What I'm saying is: passion and compatibility are BOTH important in a successful relationship. Marry someone you can live with AND can't live without. That's the sweet spot right there.
"The heart wants what it wants. There's no logic to these things. You meet someone and you fall in love and that's that." - Woody Allen
Yes. I think that's actually true. Sometimes, against all odds and even though you know you shouldn't - and everything in the logical part of your brain says, No, this isn't a good idea - you fall in love with someone.
But relationships are more than that, in my opinion. At least the ones that go the distance.
Falling in love isn't the same as staying in love. And being "in love" isn't "loving" someone. Being in love is loving the feeling as much as you love the person. Loving someone is about the person, and it allows for good, bad and in between.

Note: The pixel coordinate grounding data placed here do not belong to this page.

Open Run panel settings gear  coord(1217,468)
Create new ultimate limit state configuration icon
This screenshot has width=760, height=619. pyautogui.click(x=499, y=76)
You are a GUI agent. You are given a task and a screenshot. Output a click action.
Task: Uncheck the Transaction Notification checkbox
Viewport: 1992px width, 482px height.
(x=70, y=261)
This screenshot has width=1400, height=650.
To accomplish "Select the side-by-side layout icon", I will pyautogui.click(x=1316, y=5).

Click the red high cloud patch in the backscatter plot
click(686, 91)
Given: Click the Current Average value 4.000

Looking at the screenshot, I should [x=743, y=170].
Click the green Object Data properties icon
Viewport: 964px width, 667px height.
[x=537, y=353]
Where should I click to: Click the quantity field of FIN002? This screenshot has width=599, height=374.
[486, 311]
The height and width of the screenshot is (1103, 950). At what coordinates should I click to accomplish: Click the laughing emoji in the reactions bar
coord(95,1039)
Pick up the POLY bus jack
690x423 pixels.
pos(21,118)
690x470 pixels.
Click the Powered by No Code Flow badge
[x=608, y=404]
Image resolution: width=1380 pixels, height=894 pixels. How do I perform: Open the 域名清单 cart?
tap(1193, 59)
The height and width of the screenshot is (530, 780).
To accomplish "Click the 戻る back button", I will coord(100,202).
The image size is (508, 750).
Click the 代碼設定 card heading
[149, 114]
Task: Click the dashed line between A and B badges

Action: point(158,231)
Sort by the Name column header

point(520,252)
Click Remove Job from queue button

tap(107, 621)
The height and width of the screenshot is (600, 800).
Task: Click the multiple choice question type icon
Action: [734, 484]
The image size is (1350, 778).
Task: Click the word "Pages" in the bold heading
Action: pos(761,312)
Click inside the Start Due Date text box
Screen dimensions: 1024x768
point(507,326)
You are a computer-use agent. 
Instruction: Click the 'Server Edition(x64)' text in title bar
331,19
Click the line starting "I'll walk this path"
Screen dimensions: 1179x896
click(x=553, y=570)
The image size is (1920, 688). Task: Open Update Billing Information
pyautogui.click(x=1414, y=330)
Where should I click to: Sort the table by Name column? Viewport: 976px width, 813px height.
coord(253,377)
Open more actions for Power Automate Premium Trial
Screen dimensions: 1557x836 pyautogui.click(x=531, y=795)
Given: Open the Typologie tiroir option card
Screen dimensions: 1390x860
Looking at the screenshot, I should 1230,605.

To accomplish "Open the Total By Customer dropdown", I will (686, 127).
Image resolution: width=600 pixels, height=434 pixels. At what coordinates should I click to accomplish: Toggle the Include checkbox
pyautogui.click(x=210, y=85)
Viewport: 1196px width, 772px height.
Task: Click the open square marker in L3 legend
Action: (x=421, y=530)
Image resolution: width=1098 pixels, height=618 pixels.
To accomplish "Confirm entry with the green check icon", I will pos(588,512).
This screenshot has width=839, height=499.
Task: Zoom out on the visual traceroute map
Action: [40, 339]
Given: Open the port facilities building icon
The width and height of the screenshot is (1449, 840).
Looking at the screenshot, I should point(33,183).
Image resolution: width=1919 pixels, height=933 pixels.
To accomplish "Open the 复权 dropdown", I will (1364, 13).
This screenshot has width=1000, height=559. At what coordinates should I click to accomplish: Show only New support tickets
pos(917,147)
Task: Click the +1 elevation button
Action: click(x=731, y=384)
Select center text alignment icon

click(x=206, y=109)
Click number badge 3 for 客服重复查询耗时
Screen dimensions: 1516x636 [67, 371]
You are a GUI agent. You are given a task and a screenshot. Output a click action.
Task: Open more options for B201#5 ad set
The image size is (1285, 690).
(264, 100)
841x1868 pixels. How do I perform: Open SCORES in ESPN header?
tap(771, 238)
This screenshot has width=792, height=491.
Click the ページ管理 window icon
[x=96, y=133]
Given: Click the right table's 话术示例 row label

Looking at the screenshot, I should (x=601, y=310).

Being in love sometimes just happens; loving someone is a choice. Every day, whether our lives are good or bad in that moment, whether we're struggling or coasting or on top of the world, we make a choice every waking minute to stay with the person we love; to work together, to work toward a common goal, to make it work. When you choose differently - when you decide that maybe today, you'll take a day off from the work - is when things go to shit. But choosing to work - together, through and forward - is really loving someone (and loving yourself, too, enough to invest in something bigger than yourself.)
So yeah, you meet someone and you fall in love. But that's not that. The rest takes work, and commitment, and choices.
My goal is to have both: I want to love Daryn, and be in love with him. After all these years, he stills makes me giddy. I have a wicked-bad crush on him, and get pretty damn tongue-tied when he looks at me that way, or kisses the back of my neck. (TMI again? Sorry. What can I say? It's Valentine's Day.) But I love him, too. Trips to the grocery store are our "date" afternoons - we make the most of time together. We have lunch, we laugh, we offer gratitude for dishwashers loaded or floors swept, or driveways shoveled. And for us, it works.
"Being deeply loved by someone gives you strength, while loving someone deeply gives you courage." - Lao Tzu
Yes. YES. A thousand times yes.
So, happy Valentine's Day to everyone. I hope you celebrate in whatever way is perfect for you (including not celebrating at all), and that you are surrounded by love on this day and always. And I don't mean just boys, or girls. I mean everyone, anyone: family, friends, partners, children. They all count: Valentine's Day isn't just for lovers, it's for everyone who loves anyone.
Cheers to you! We're celebrating with a large meat lover's and a few (hundred) cinnamon hearts.
*I've only just now realized that if you didn't know this was a cactus, it could easily be mistaken for a boob. I mean, that flower at the top? Pure nipple action. My bad. It really is a plant, you guys. And maybe a prickly boob is just the perfect symbol of Valentine's Day, in the history of ever. But if you are offended by the boob cactus with its nipple flower, my bad. So sorry. Way it goes around here.